# [WHAT YOU WILL DO]
According to the text about WeWork, how much did SoftBank initially invest in 2017, and at what valuation?

# [SELECTED TEXT]
Hype vs. discipline. Charisma vs. responsibility. The buzz around Adam Neumann's WeWork went from enthusiasm for a unicorn with billions in venture capital to backlash for a company with a plummeted valuation and scrapped IPO. Yet with new leadership and governance structures, long-term profit may be in sight. What might we learn from WeWork?
The recent release of WeCrashed, an Apple TV+ miniseries on the WeWork saga, is just one of several new TV series — including Super Pumped, which is about Uber, and The Dropout, about Theranos — that have fueled a fascination with high-profile corporate-governance breakdowns. The opportunity to peer behind the scenes of what happened at these companies has not only piqued the public’s interest, it has also shifted the broader conversation in the investment community around the importance of establishing effective startup governance and guardrails around founder influence.
WeWork appeared to be destined for great things. From inception, the coworking company had an extraordinary ability to generate buzz among investors, press and media, and in no small part this was down to the charisma of its founder, Adam Neumann. A flamboyant figure prone to eccentricities and etiquette-busting antics, Neumann quickly had investors in thrall — none more so than Japanese conglomerate, SoftBank. So entranced was SoftBank founder, Masayoshi Son, with Neumann’s grandiose ambitions and infectious optimism, that in 2017 he made an initial outlay of $4.4 billion in a deal that valued WeWork at $20 billion.

# [DATA LISTING]
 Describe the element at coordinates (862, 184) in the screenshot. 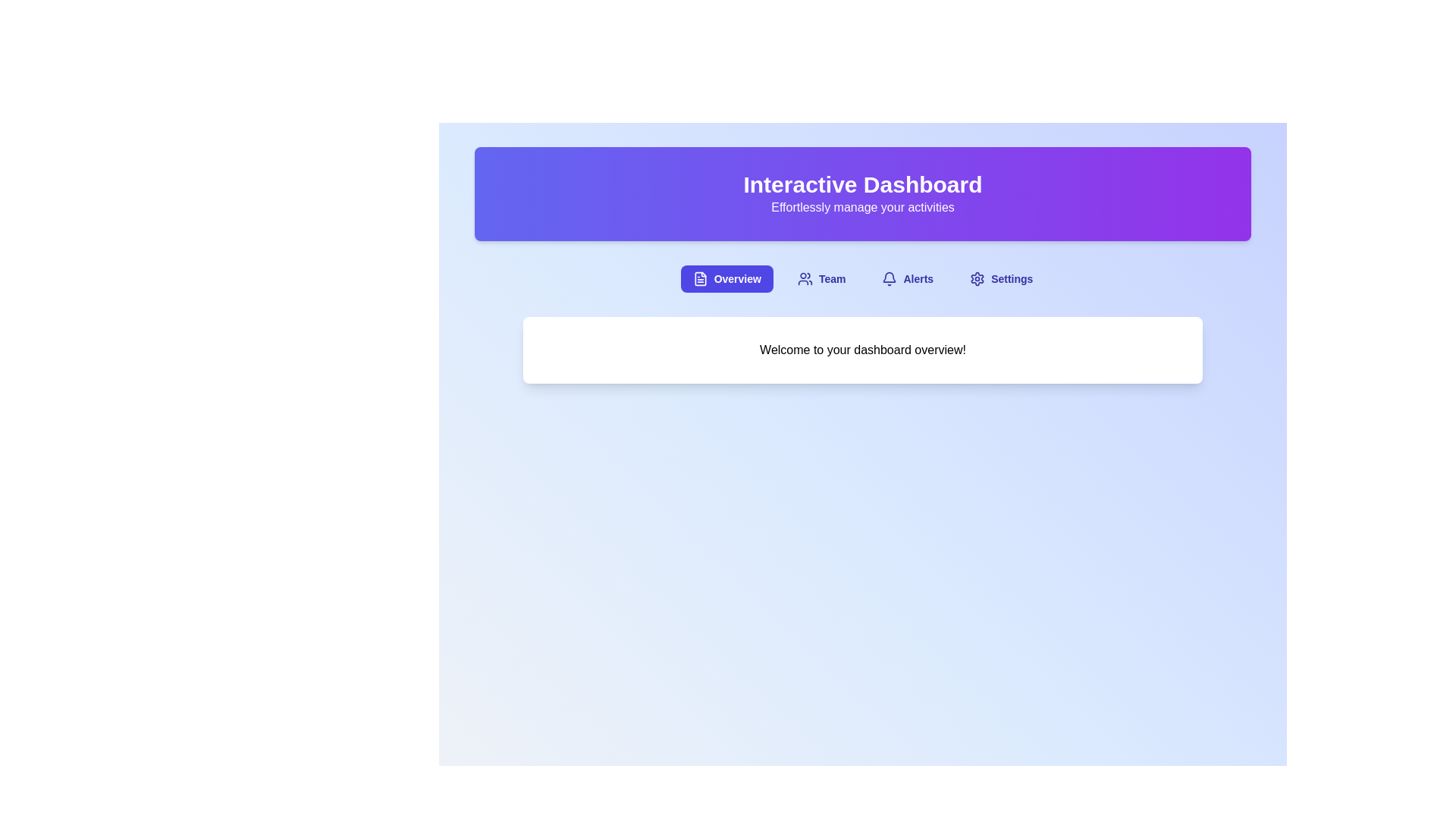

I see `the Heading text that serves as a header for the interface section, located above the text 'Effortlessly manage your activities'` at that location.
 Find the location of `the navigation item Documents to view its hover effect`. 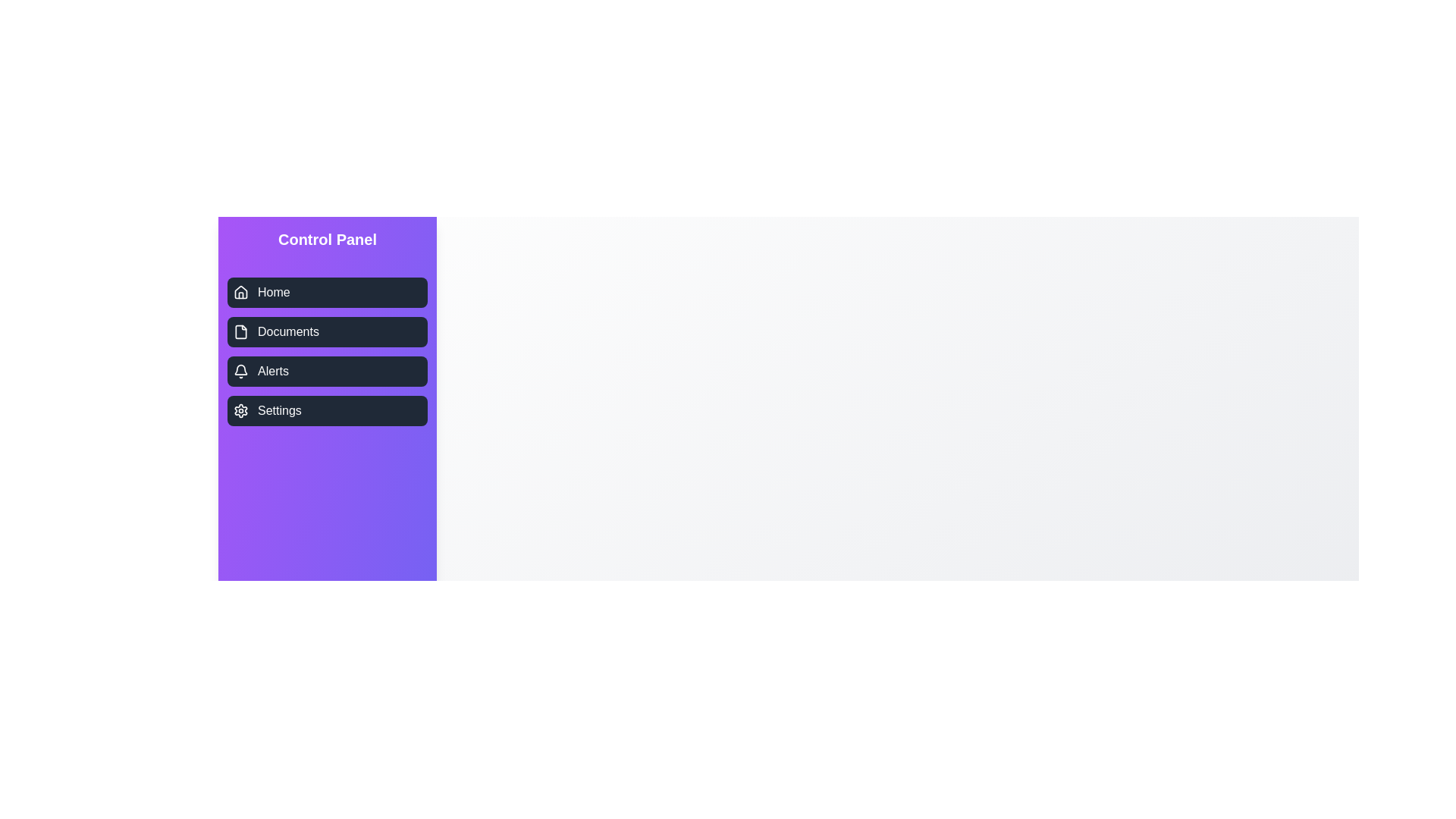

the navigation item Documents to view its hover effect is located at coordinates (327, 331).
* * *
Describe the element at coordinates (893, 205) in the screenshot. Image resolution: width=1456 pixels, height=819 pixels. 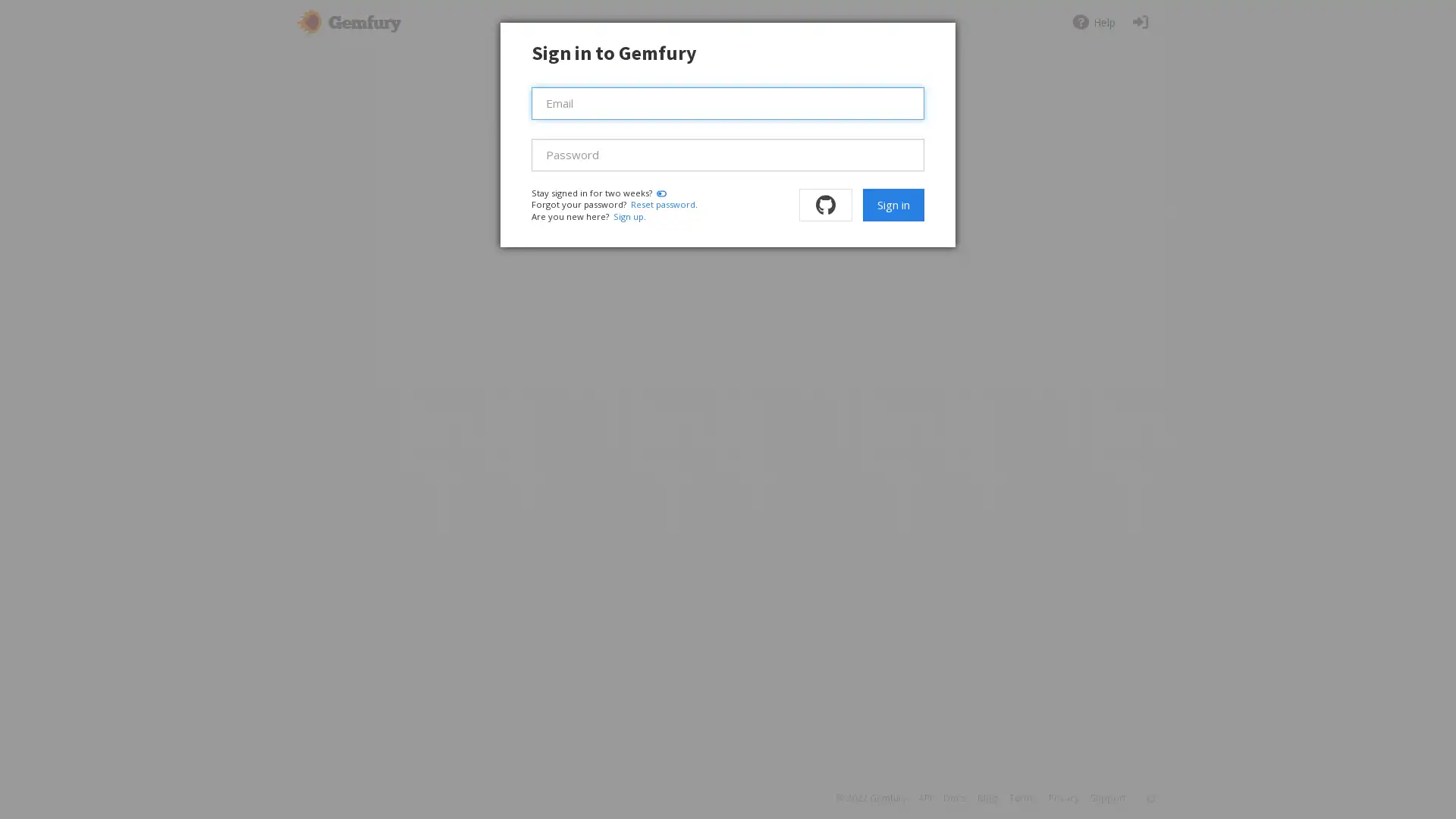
* * *
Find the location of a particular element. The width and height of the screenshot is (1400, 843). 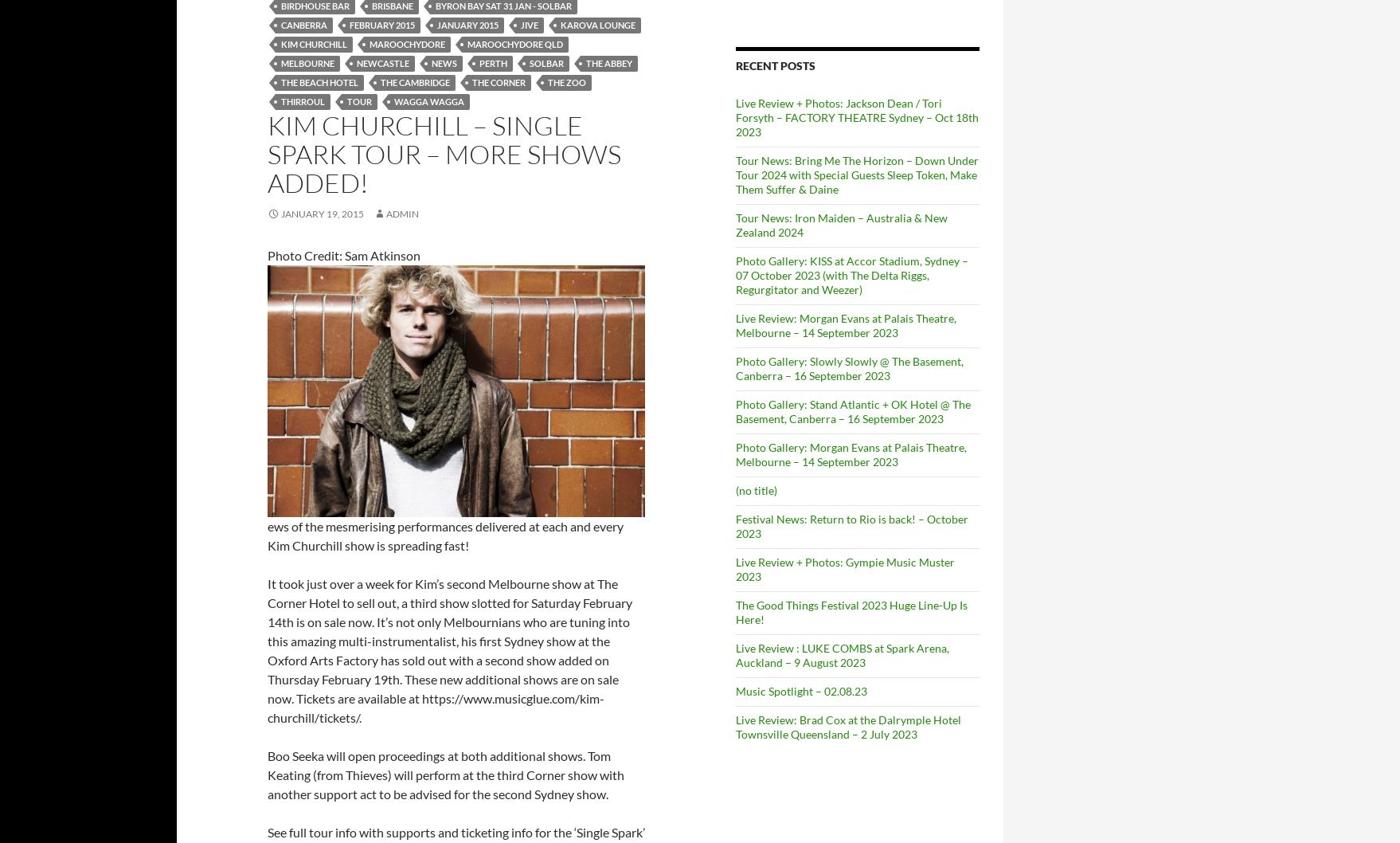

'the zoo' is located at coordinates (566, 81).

# [REPLY TO THE EXERCISE]
SoftBank made an initial outlay of $4.4 billion in a deal that valued WeWork at $20 billion.